Your task is to print all of the entries exactly, though the pictures should not be included.
───── Provided entries
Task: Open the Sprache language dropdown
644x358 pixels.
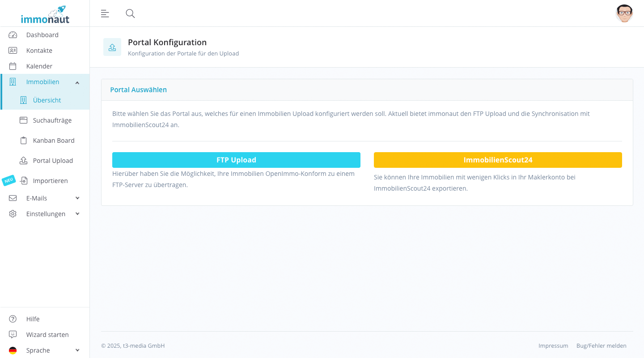Action: point(77,350)
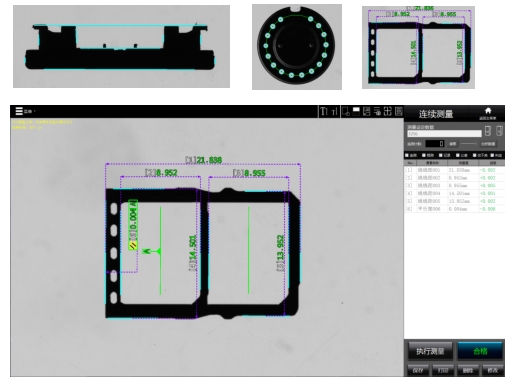The width and height of the screenshot is (515, 383).
Task: Tick the last filter checkbox above the table
Action: tap(492, 155)
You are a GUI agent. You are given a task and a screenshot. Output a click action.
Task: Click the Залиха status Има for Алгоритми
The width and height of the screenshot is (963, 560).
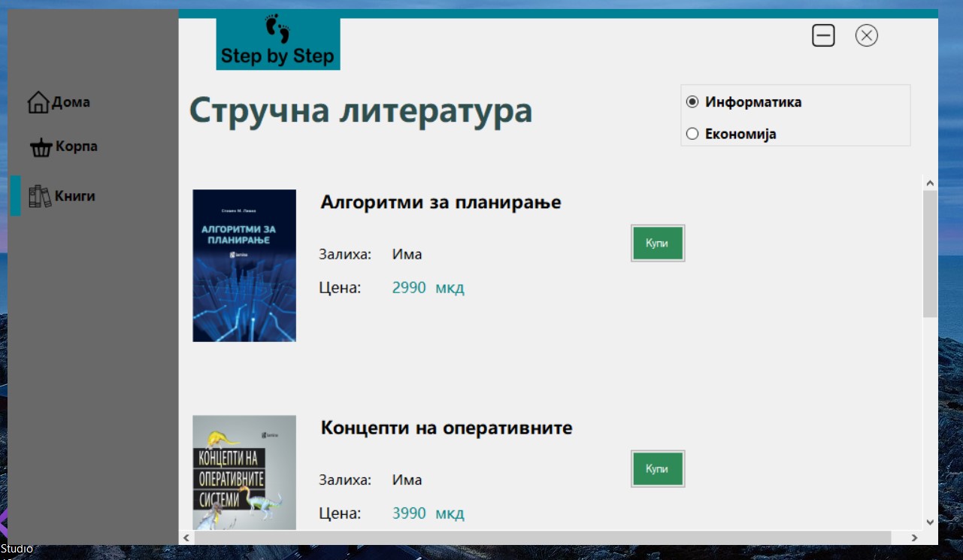(x=405, y=254)
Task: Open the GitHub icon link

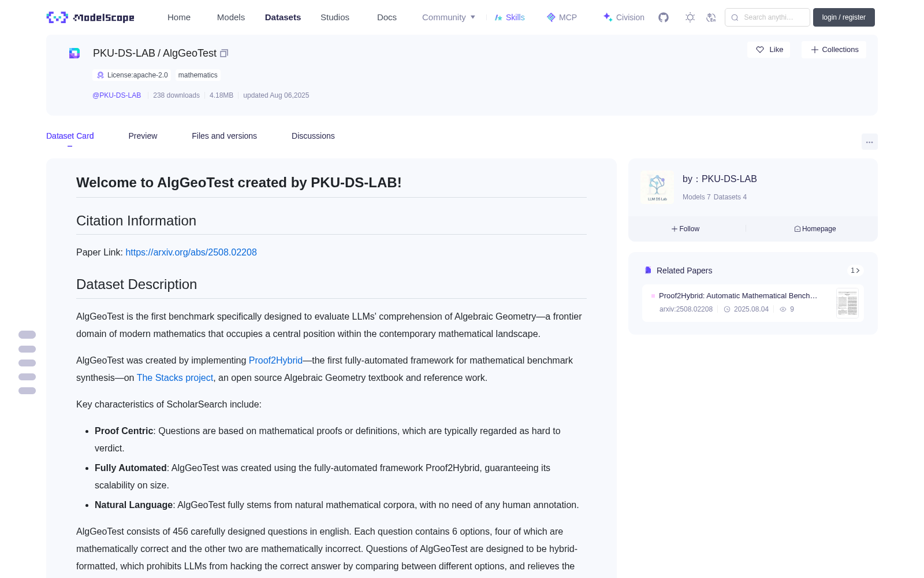Action: tap(664, 17)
──────────
▶ _Written answer_
Task: Open the Sprache language dropdown
644x358 pixels.
Action: point(77,350)
The width and height of the screenshot is (515, 383).
Task: Tick the last filter checkbox above the table
Action: tap(492, 155)
You are a GUI agent. You are given a task and a screenshot. Output a click action.
Task: Click the Залиха status Има for Алгоритми
The width and height of the screenshot is (963, 560).
(x=405, y=254)
Task: Open the GitHub icon link

Action: tap(664, 17)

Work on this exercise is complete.